Excerpts from a dataset
----------------------------------------
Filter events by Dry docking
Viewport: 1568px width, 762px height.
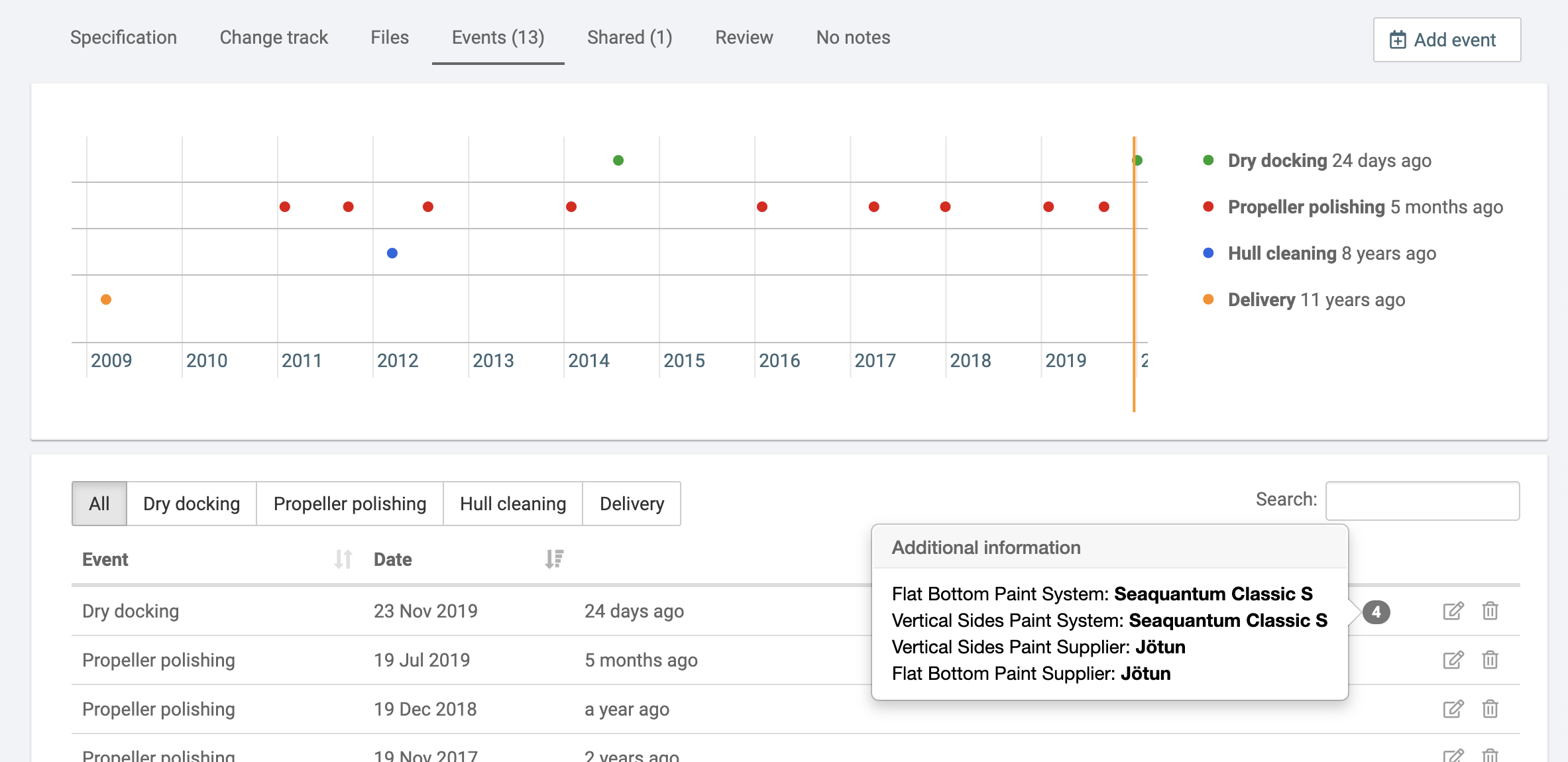[192, 504]
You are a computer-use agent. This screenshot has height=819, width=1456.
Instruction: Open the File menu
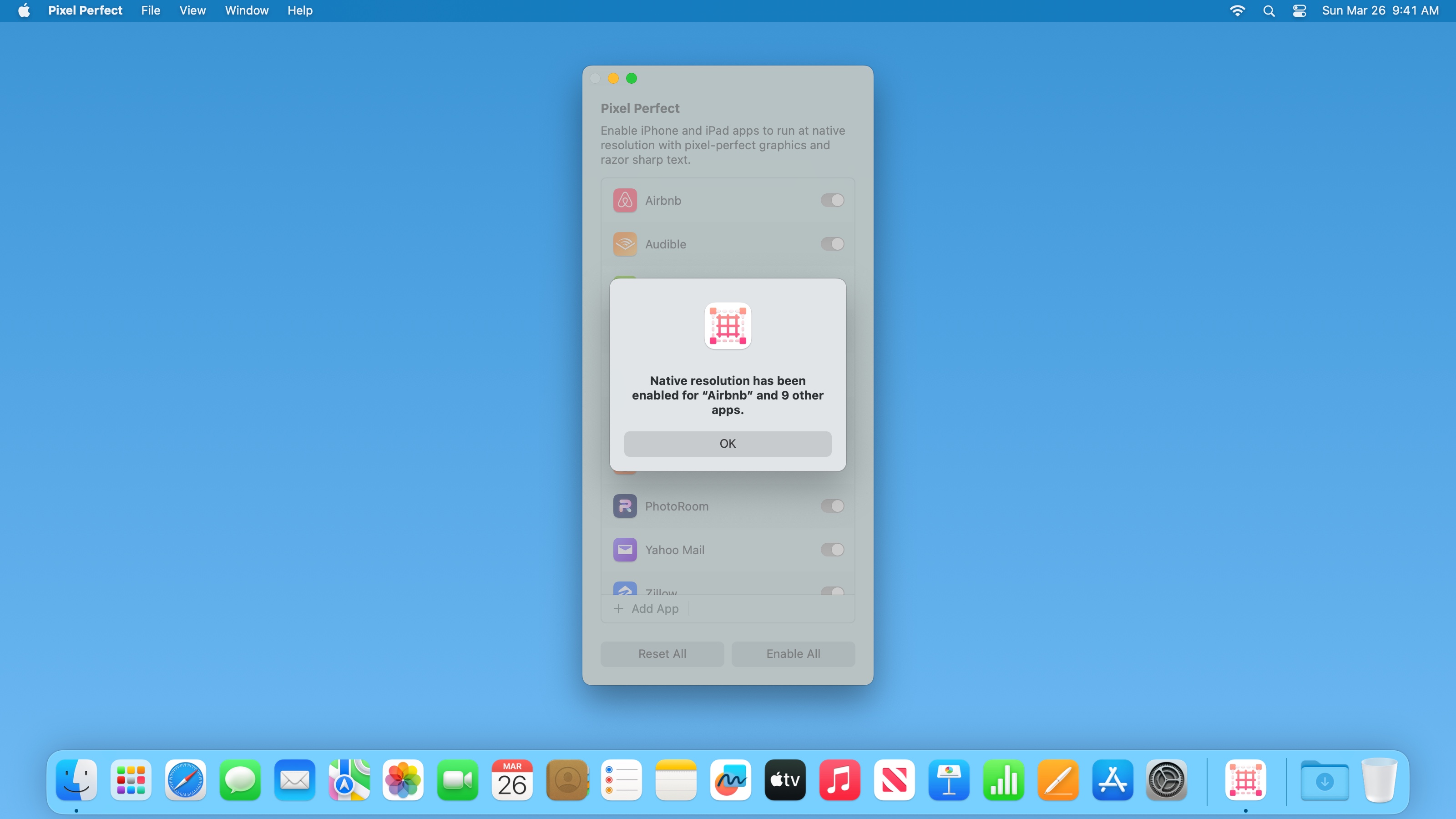(150, 11)
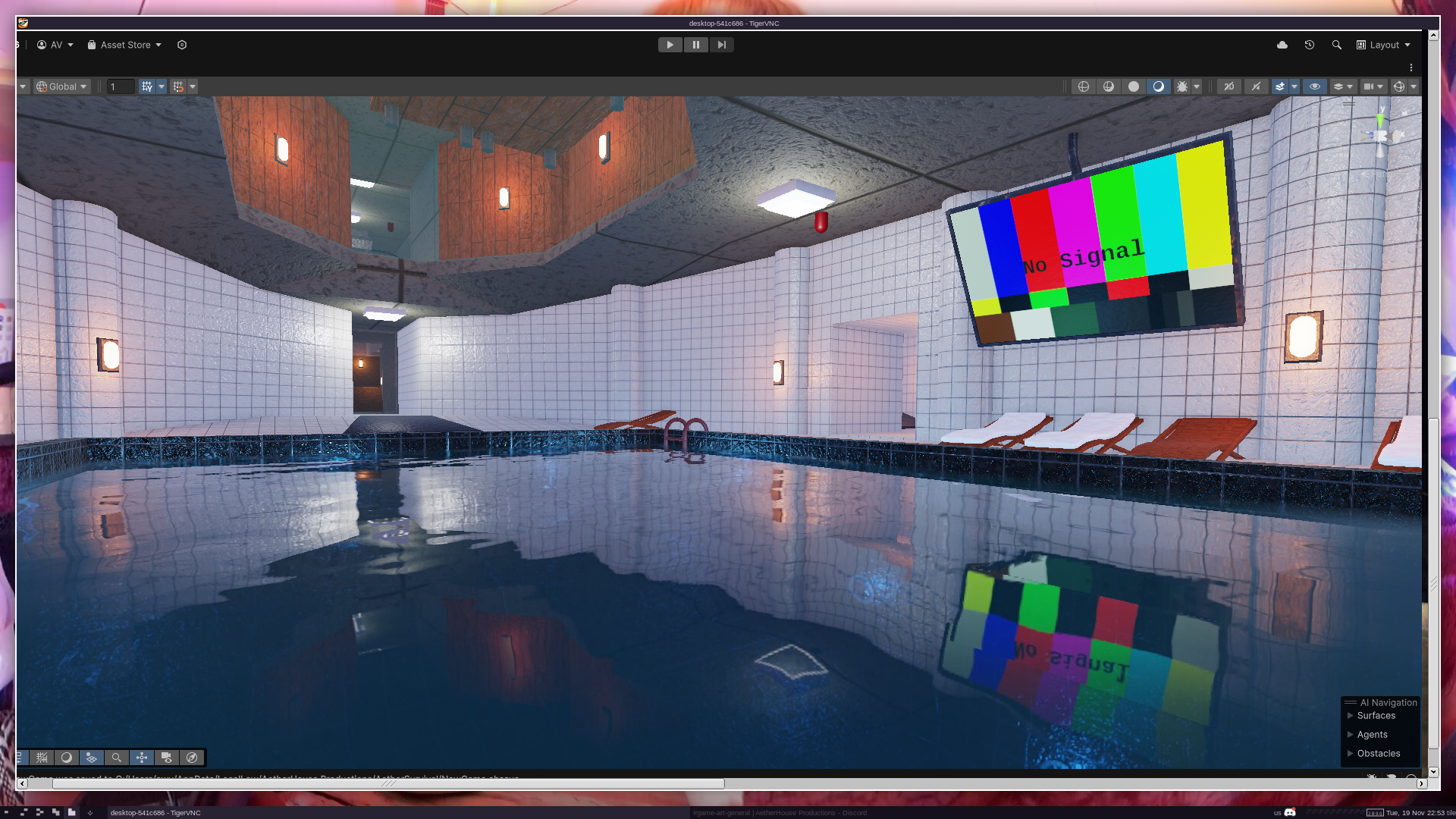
----------------------------------------
# Exercise goal
Quote, without alteration, the lines running from the line containing "Viewport: 1568px width, 762px height." to the last line of the entries, and include no pictures.

# Solution for this task
Viewport: 1568px width, 762px height.
[192, 504]
You are a computer-use agent. This screenshot has height=819, width=1456.
Instruction: Open the File menu
(150, 11)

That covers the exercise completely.